The Hypermethylated Regions in Avian Chromosomes

Chromosomal locations and amounts of 5-methylcytosine-rich chromosome regions were detected in the karyotypes of 13 bird species by indirect immunofluorescence using a monoclonal anti-5-methylcytosine antibody. These species belong to 7 orders and 10 families of modern (Neognathae) and primitive (Palaeognathae) birds and are characterized by macro- and microchromosomes as well as ZW sex chromosomes. In all 13 species, the hypermethylated chromosome segments are confined to constitutive heterochromatin. The chromosomal locations of hypermethylated DNA regions in the karyotypes are constant and species-specific. There is no general rule with regard to the distribution of these hypermethylated chromosome regions in the genomes of birds. In most instances, hypermethylated segments are located in the centromeric regions of chromosomes, but in the sex chromosomes, these can also be found in telomeric and interstitial postitions.
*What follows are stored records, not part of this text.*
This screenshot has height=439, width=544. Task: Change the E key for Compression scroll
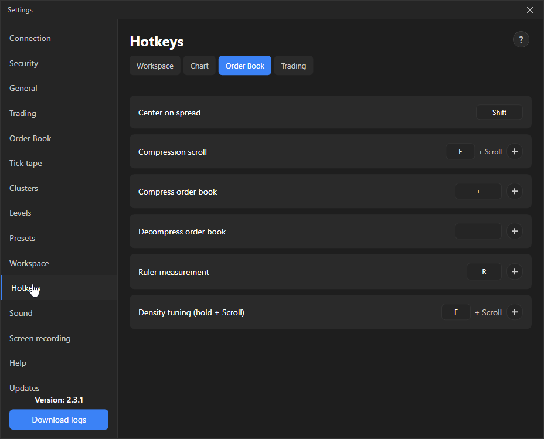pyautogui.click(x=460, y=152)
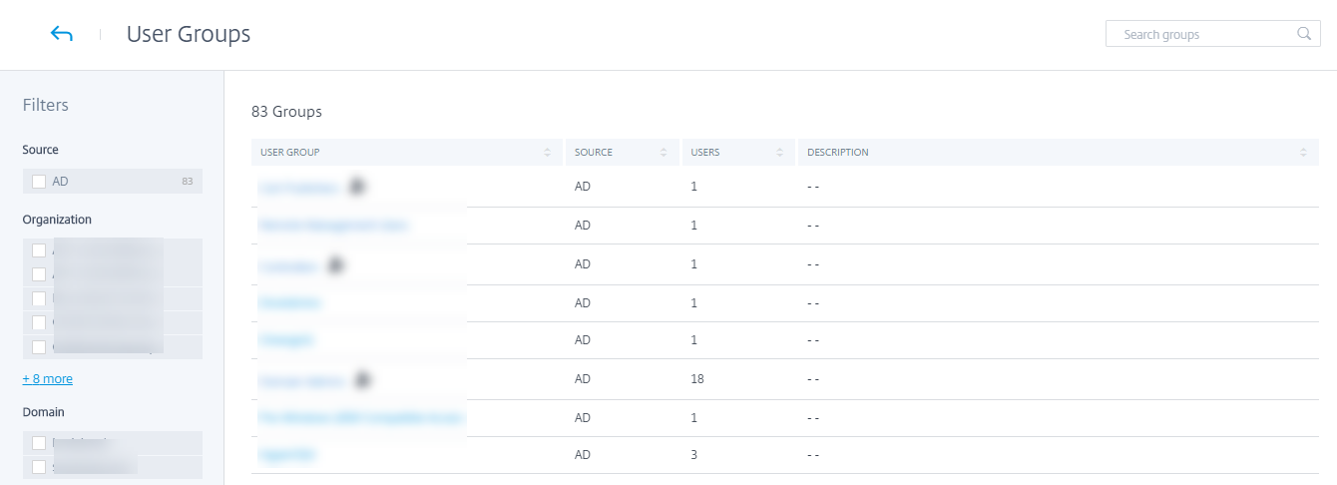Check the second Organization filter checkbox
Viewport: 1337px width, 485px height.
tap(39, 274)
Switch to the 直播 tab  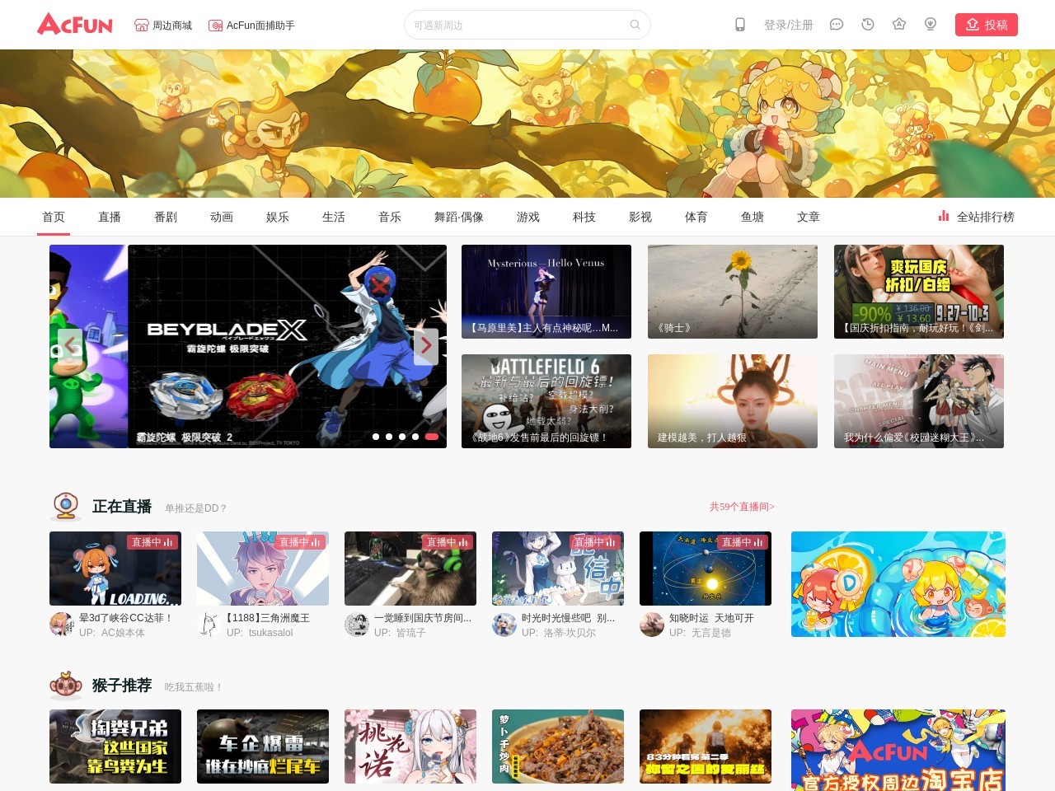click(x=110, y=217)
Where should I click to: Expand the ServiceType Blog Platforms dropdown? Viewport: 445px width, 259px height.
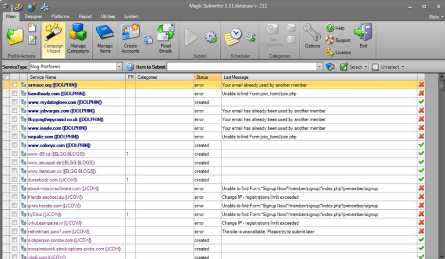(x=119, y=67)
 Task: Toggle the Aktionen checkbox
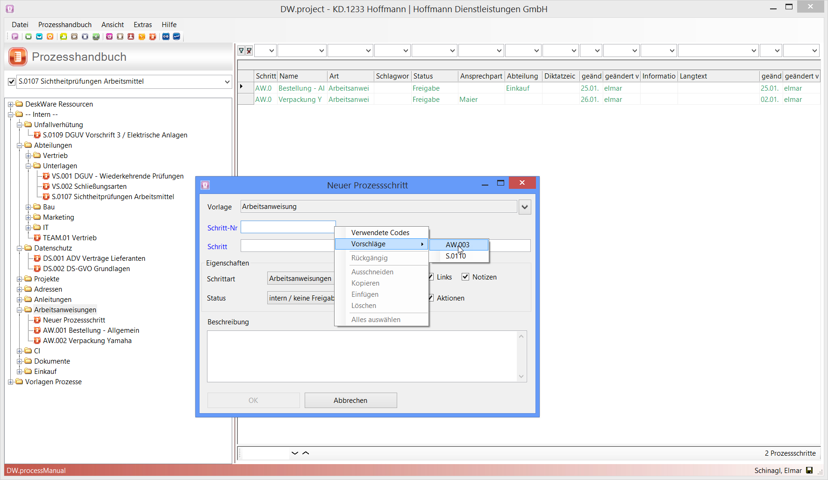pyautogui.click(x=431, y=298)
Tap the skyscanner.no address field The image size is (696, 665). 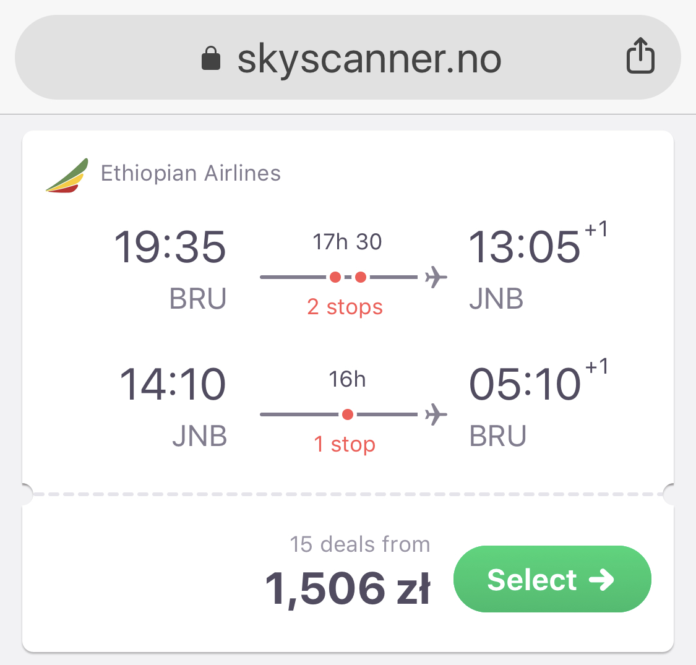(x=348, y=58)
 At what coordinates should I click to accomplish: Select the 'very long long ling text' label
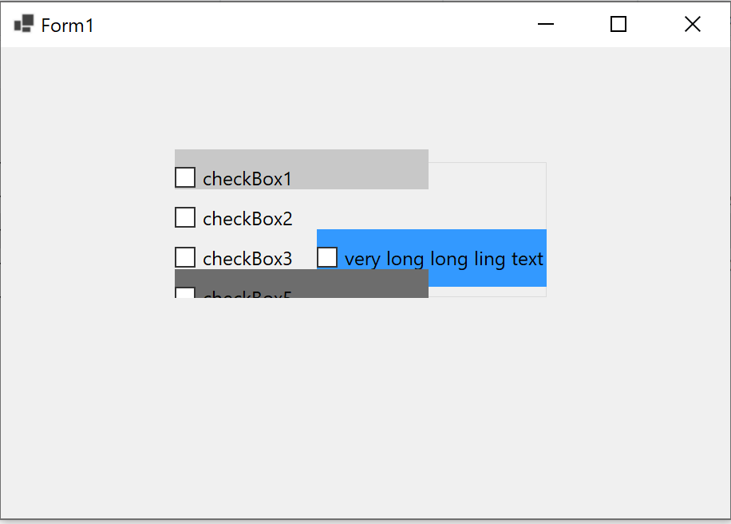coord(443,258)
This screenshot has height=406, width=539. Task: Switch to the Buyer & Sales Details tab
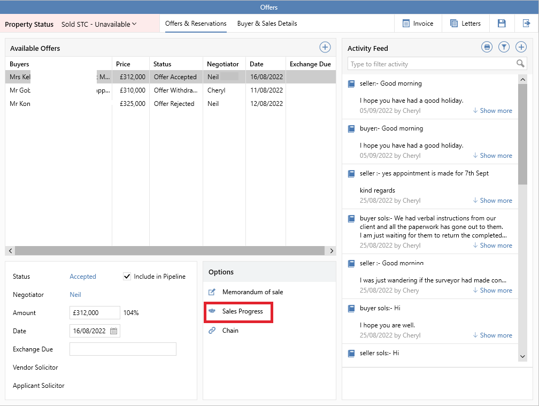tap(266, 24)
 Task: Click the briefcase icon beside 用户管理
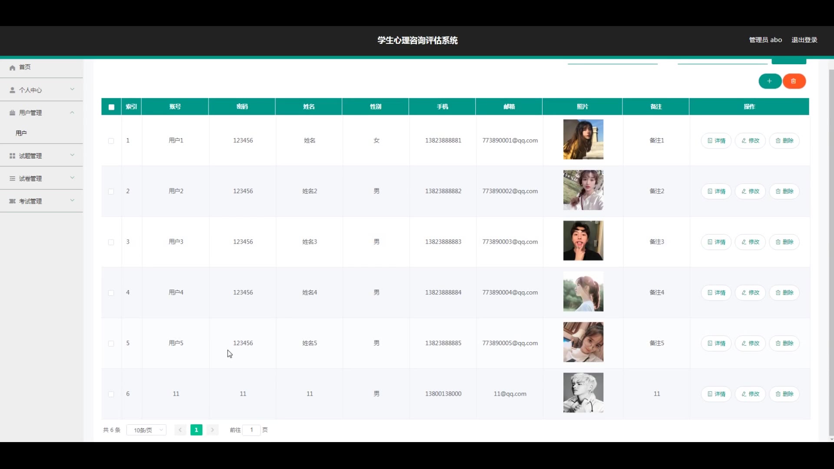click(12, 113)
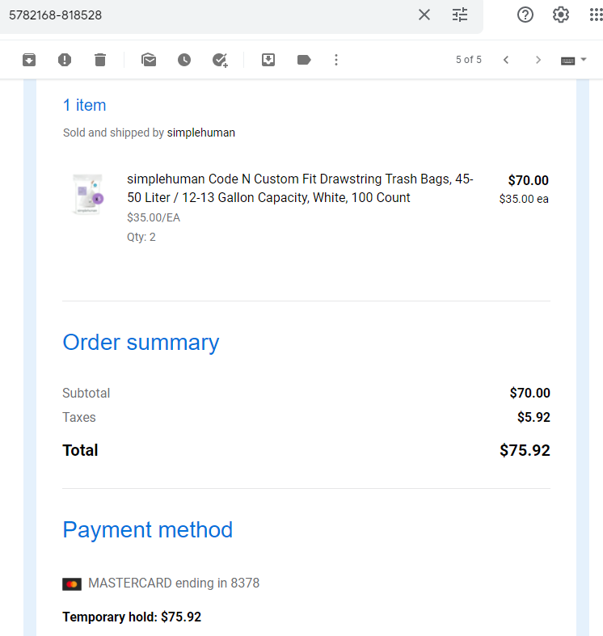Viewport: 603px width, 636px height.
Task: Clear the search with the X button
Action: click(424, 15)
In most of the species studied, the centromeric heterochromatin in many, if not all, of the microchromosomes is hypermethylated. However, in one species, the only detectable hypermethylated heterochromatic regions are located in one pair of macroautosomes and in the Z sex chromosome, but none of the microchromosomes contains visible quantities of 5-methylcytosine. The analysis of 5-methylcytosine-rich chromosome regions can be very helpful for the comparative cytogenetics of closely related species or subspecies. It also reflects the dynamic evolutionary process operating in the highly repetitive DNA of eukaryotic chromosomes.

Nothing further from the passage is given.